O governo Lula (PT), decidiu se retirar da Aliança Internacional para a Memória do Holocausto (IHRA), grupo dedicado a combater o antissemitismo e preservar a lembrança dos crimes cometidos pelo regime nazista. A informação foi confirmada pelo Ministério das Relações Exteriores de Israel, que classificou a atitude como “imprudente e vergonhosa”. O Brasil era membro observador da aliança desde 2021 e não anunciou publicamente a decisão, que veio à tona por meio de veículos da imprensa.
Entre os que reagiram com indignação está o jornalista brasileiro de origem judaica Alberto Danon, que perdeu parte da família durante o regime de Hitler. “O Brasil afasta-se (ainda mais) da memória, da dignidade e do bem”, declarou. Em nota pública, Danon afirmou: “Em nome dos 6 milhões de judeus assassinados no Holocausto — entre eles minha avó e mais sete tios — manifesto o meu mais profundo e veemente repúdio”. Para ele, a decisão do governo Lula ofende a memória das vítimas, representa conivência com regimes autoritários e transmite às novas gerações uma mensagem perigosa de desprezo pela história.

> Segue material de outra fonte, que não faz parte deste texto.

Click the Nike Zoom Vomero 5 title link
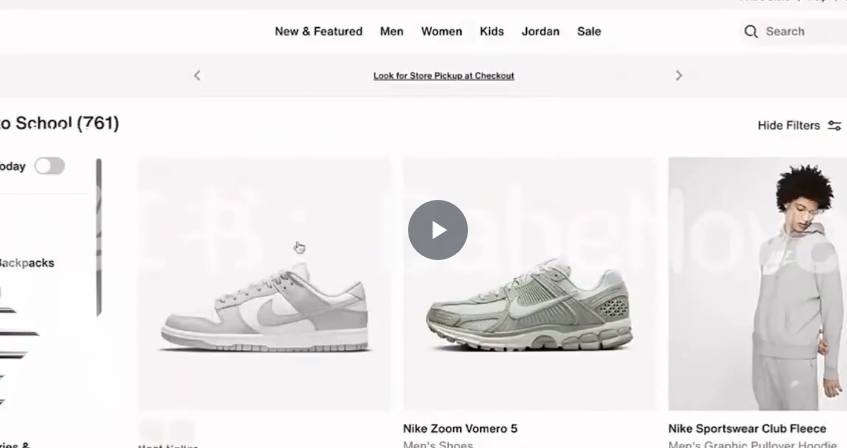 460,429
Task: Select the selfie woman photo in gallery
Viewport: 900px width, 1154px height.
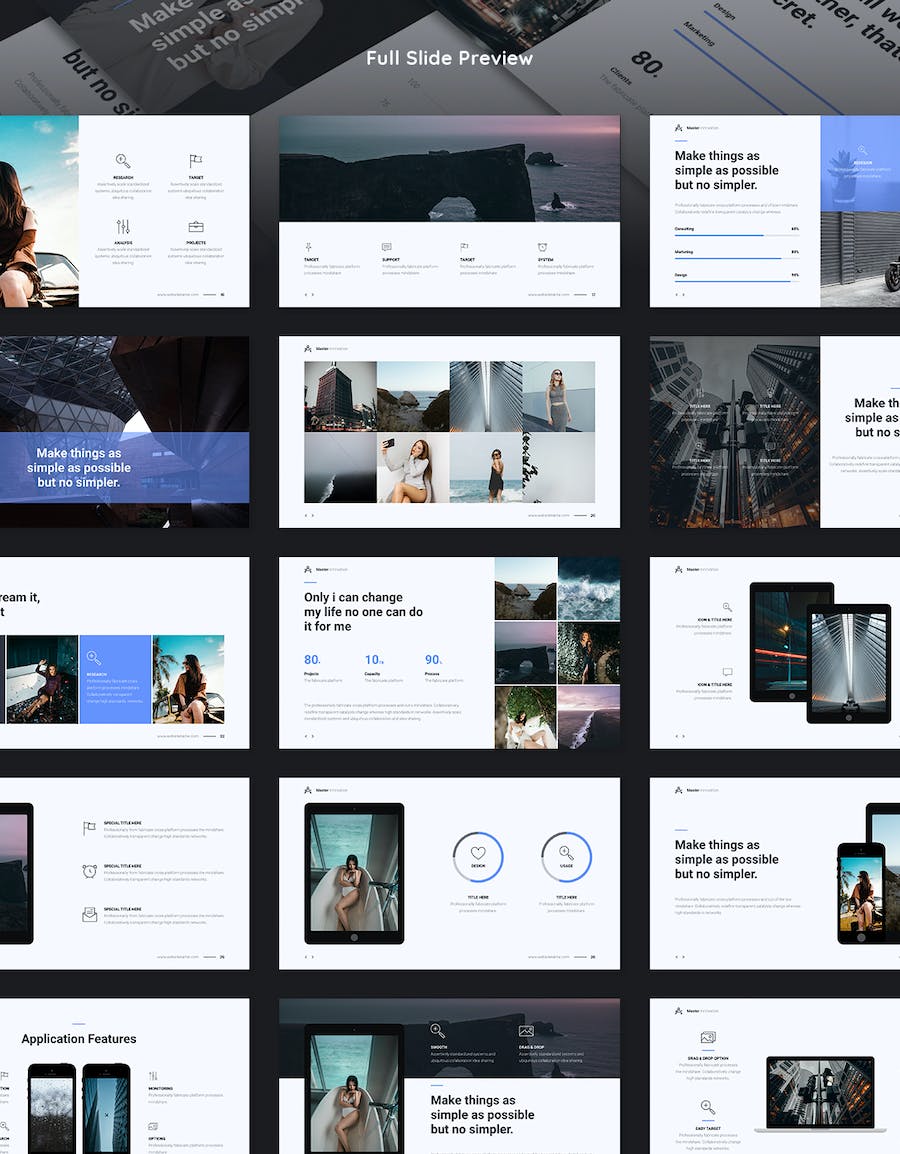Action: tap(413, 468)
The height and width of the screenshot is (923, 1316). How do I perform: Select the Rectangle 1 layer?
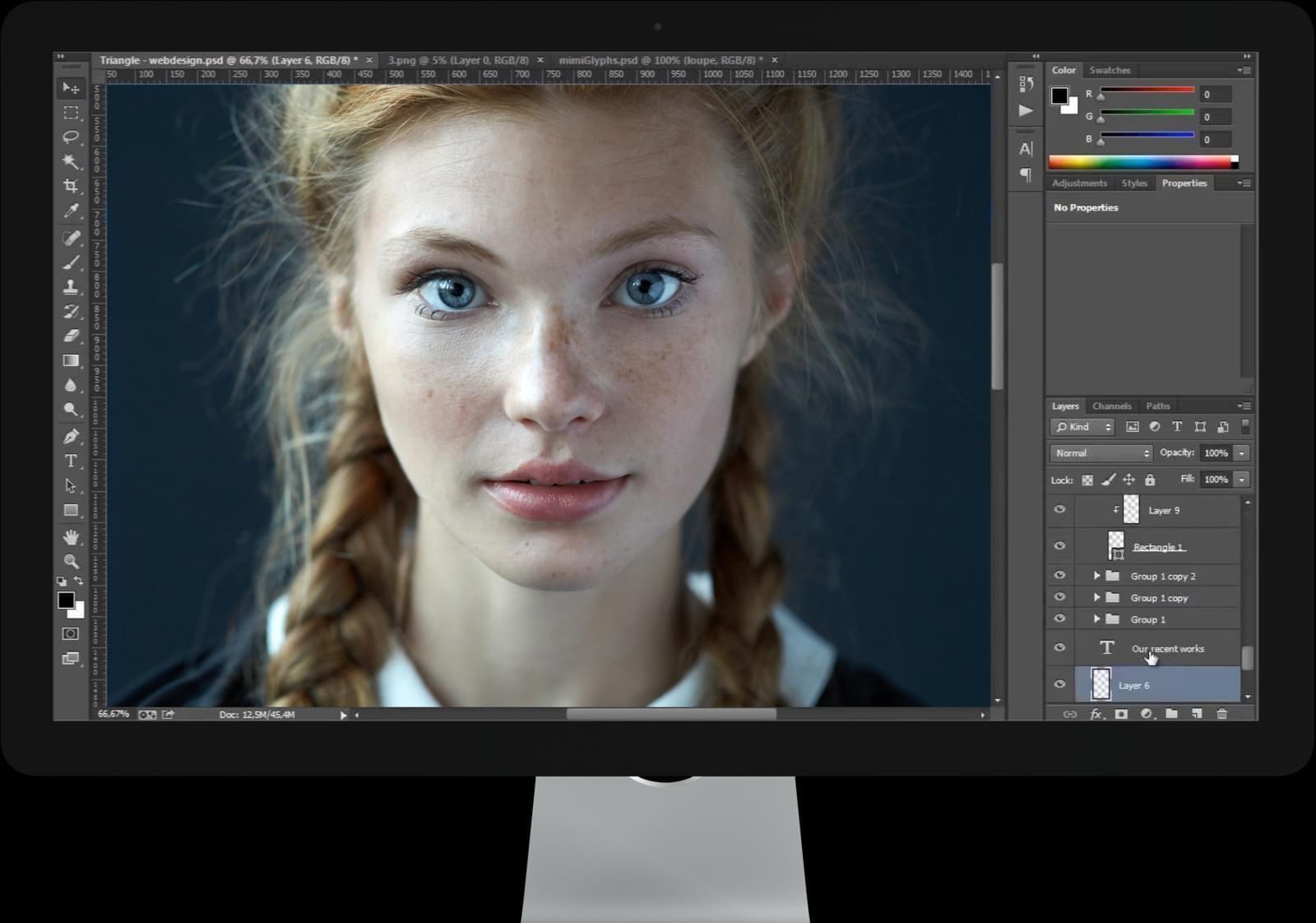[x=1157, y=547]
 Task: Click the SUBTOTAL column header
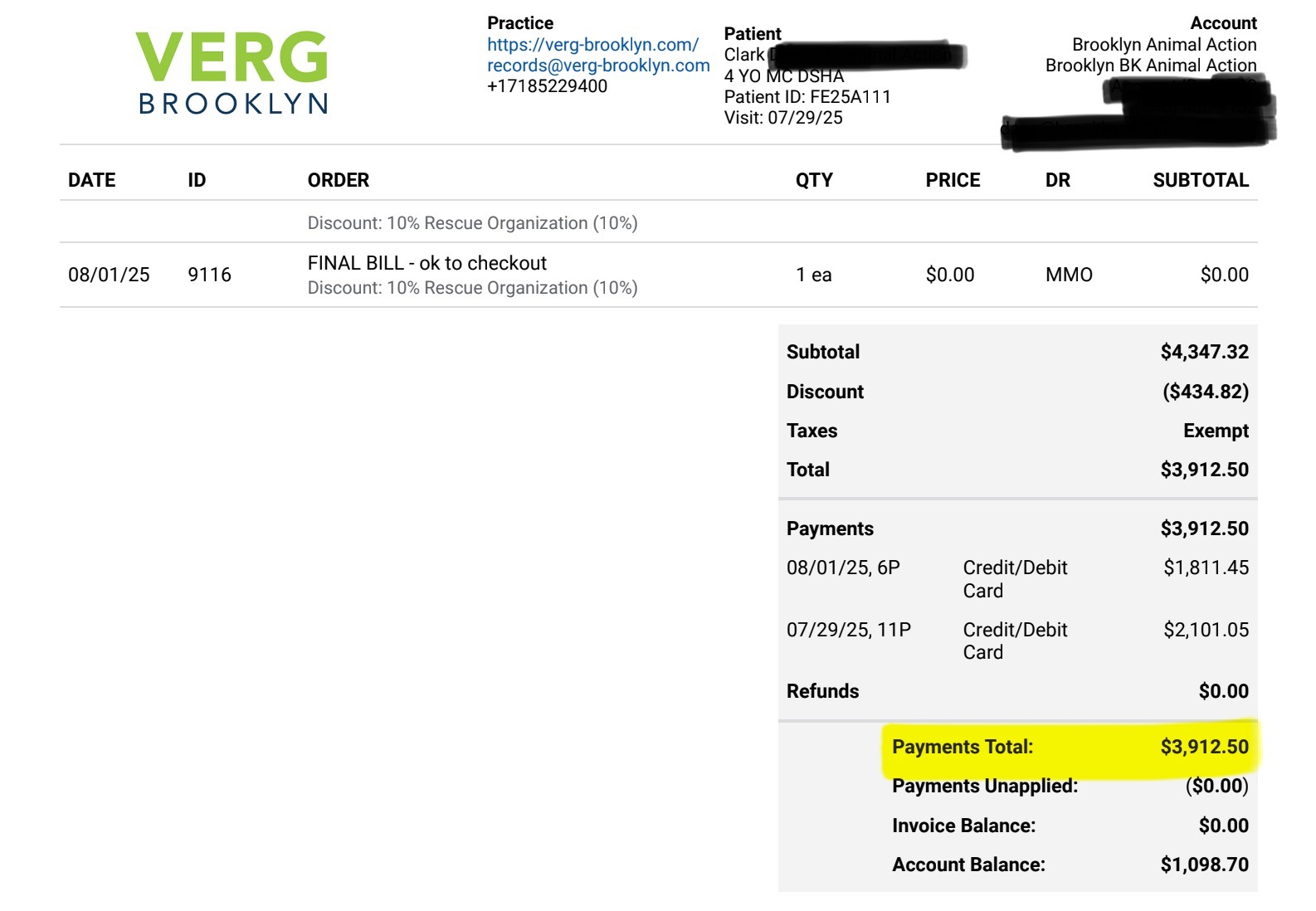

O Ministério das Relações Exteriores brasileiro justificou o apoio à ação contra Israel com base na Convenção para a Prevenção e Repressão do Crime de Genocídio, citando o “dever dos Estados” em cumprir o direito internacional humanitário. Ainda assim, para o governo de Israel, o gesto brasileiro revela uma “profunda falha moral”. A saída do Brasil da IHRA ocorre em um contexto global delicado, no qual ações como essa podem ser vistas como sinal de alinhamento ideológico com países que relativizam crimes históricos, provocando tensão diplomática e críticas de diversas entidades judaicas e defensoras dos direitos humanos.